Personal information
- Born: 21 December 1926 Jääski, Finland
- Died: 13 December 2018 (aged 91)
- Height: 170 cm (5 ft 7 in)
- Weight: 68 kg (150 lb)

Sport
- Sport: Modern pentathlon, fencing

Medal record
Representing Finland
Olympic Games
| Bronze medal – third place | 1956 Melbourne | Team |
| Bronze medal – third place | 1956 Melbourne | Individual |
World Championships
| Silver medal – second place | 1957 Stockholm | Team |
| Silver medal – second place | 1959 Hershey | Team |
| Bronze medal – third place | 1958 Aldershot | Team |

= Wäinö Korhonen =

Finnish modern pentathlete and épée fencer (1926–2018)

Wäinö Korhonen (21 December 1926 - 13 December 2018) was a Finnish modern pentathlete and épée fencer who competed at the 1956 Summer Olympics.
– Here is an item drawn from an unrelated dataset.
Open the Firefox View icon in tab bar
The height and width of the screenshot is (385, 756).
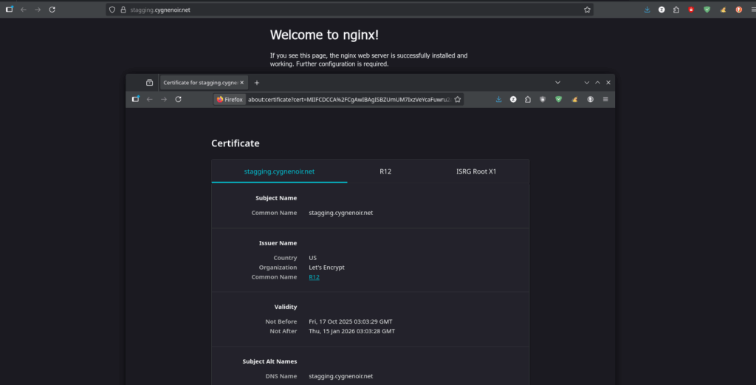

He won two bronze medals in the individual and team modern pentathlon events. Korhonen won three team medals at the world championships of 1957–1959; his best individual result was fourth place in 1957. Domestically he won the Finnish title in 1954 and 1955, placing second in 1957 and 1962, and third in 1951, 1959, 1961, 1964 and 1967. Korhonen was also a Finnish champion in fencing, swimming and water polo. He was selected as the best Finnish modern pentathlete of the year in 1954, 1957 and 1962. In 2008, he was awarded the Pro Sports Award by the Ministry of Education of Finland.